▶ _Challenge A_:
Answer these questions using the review of The Haunting of Bly Manor below:
(i) According to the bride-to-be, what should the tale be called instead of a ghost story?
(ii) What position does Jamie hold at Bly?
(iii) What illness strikes Viola after she gives birth to a daughter?

▶ _Selected passage_:

● ● ●

Wednesday, 21 October 2020

The Haunting of Bly Manor


Jamie
: The wrong kind of love can fuck you up. [...] I don’t know why so many people mix up love and possession. 

Dani: […] People do, don’t they. Mix up love and possession. I don’t think that should be possible. I mean they are opposites really, love and ownership. 

At the end of The Haunting of Bly Manor, when Carla Gugino’s storyteller is revealed to be one of the main characters (if you hadn’t guessed, by the accent), looking back upon her time at Bly, telling the story to a party of wedding guests and a bride-to-be, the woman tells her that she introduced this tale incorrectly: It should not be called a ghost story, but a love story. The storyteller replies that perhaps she is correct, or else every love story is a ghost story if it is told the right way, from beginning to end. 

Bly – house and grounds – is filled with ghosts created from the wrong kind of love. The thing about these specific haunted house stories is that they thrive on the idea of a place having a long history – this one goes way back, and we only learn about the origin story of Bly as a Haunted Manor in its penultimate episode, a gothic tale set in the 17th century. It will be interesting to see if Flanagan, in this anthology, will ever approach the more suburban idea of the haunted house story (like Poltergeist, or even Tana French’s Broken Harbour, a zombie subdivision horror story) – one in which the haunting hasn’t festered for quite so long, and acquired the patina of age. The conversation between Dani (Victoria Pedretti), the American au-pair to Bly’s two young children, Miles and Flora, and Jamie (Amelia Eve), the groundskeeper, sets the theme of the series. The wrong kind of love creates hungry ghosts, and they have haunted the inhabitants of Bly through the ages. 

Possession – claiming ownership over someone, but also literal possession in the horror sense, taking over someone else’s body – features heavily. The anachronistic way in which The Haunting of Bly Manor unravels its own history is part of its beauty, but the seed of Bly’s ghosts is Viola (Kate Siegel), one of two sisters who take over Bly after the passing of their father. She marries, she gives birth to a daughter, and then she is struck by tuberculosis (“the lungs”, a plague doctor says), from which she proceeds to refuse to die for years. She holds on to life – furiously, raging against death, eventually becoming vengeful against her own sister just because she still has a full life to live. The possessive love in this tale isn’t really between Viola and her husband, or even Viola and her daughter – it’s between Viola and life, the thing she cannot let go. She holds on with sheer will, and continues to do so even after her own sister murders her (the storyteller reveals that the true motive isn’t mercy – but “enough”). Viola creates a “gravity well of will”, turning herself into the first ghost of Bly, a hungry ghost that takes life after life, including the sister who killed her. She possesses a chest of clothes and jewellery meant for her daughter, that her husband, horrified by the place and the way his life has turned out, sinks into Bly’s lake instead of taking it with him. It confines Viola to the grounds of Bly, and over the years, forgetting sets in (beautifully symbolised by Viola’s face becoming blurred, unrecognisable). She still vaguely, as a concept, suffers from the loss of her husband and child, the loneliness from the lack of their warmth when she was secluded from them before her death, but she no longer remembers them specifically.  In the end, all that is left is rage against the living, and so many of them are met with murderous hands of the Lady in the Lake.

● ● ●

▶ _Target position records_:
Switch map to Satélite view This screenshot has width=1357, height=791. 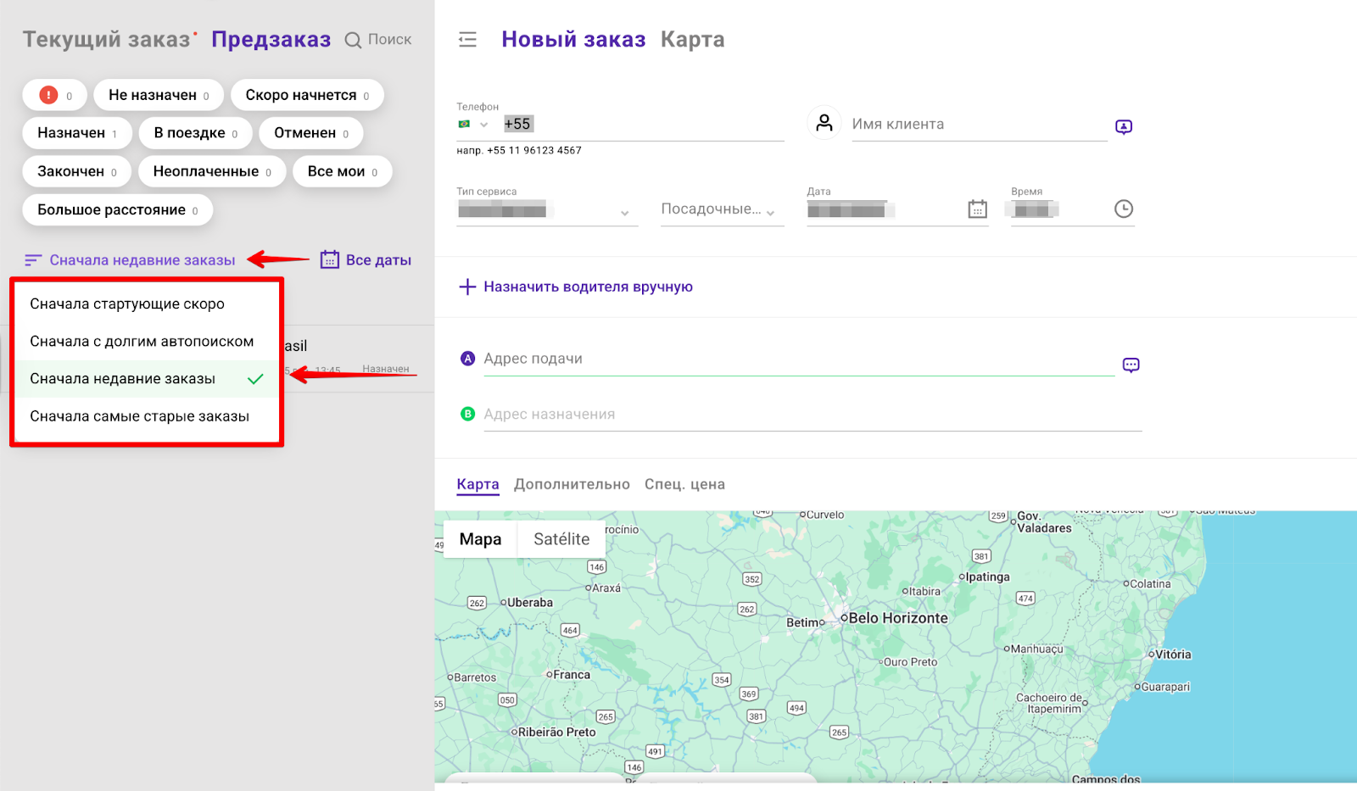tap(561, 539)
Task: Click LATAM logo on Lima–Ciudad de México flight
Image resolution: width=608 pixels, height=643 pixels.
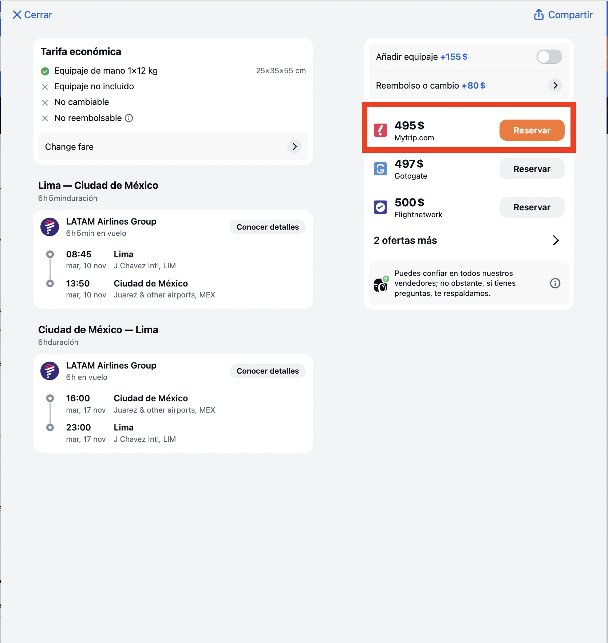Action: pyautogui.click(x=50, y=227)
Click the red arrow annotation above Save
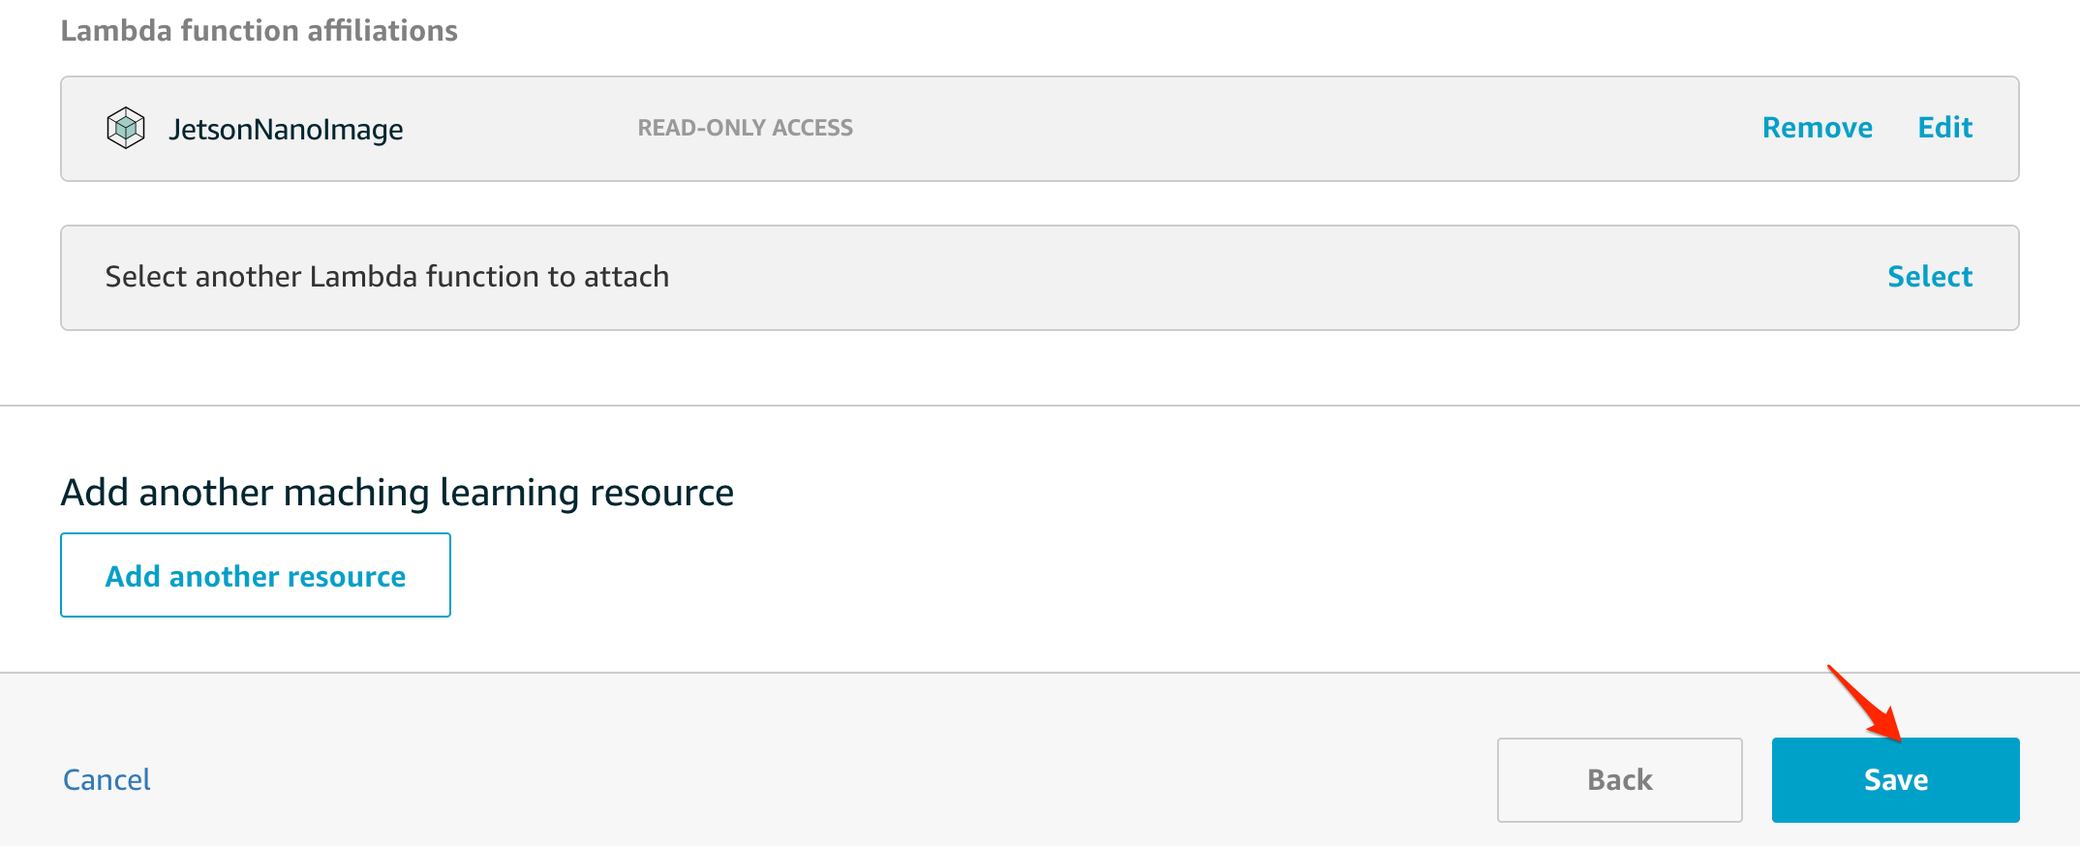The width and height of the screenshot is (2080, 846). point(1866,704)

● ● ●

▶ _Challenge B_: Reproduce the lines of the records starting with the line that contains "Task: Click LATAM" and going on through the final line of the records, including both. Leave the pictures out of your answer.

▶ _Correct response A_:
(i) A love story.
(ii) Groundskeeper.
(iii) Tuberculosis.

▶ _Correct response B_:
Task: Click LATAM logo on Lima–Ciudad de México flight
Image resolution: width=608 pixels, height=643 pixels.
Action: pyautogui.click(x=50, y=227)
Click the red arrow annotation above Save
The width and height of the screenshot is (2080, 846). point(1866,704)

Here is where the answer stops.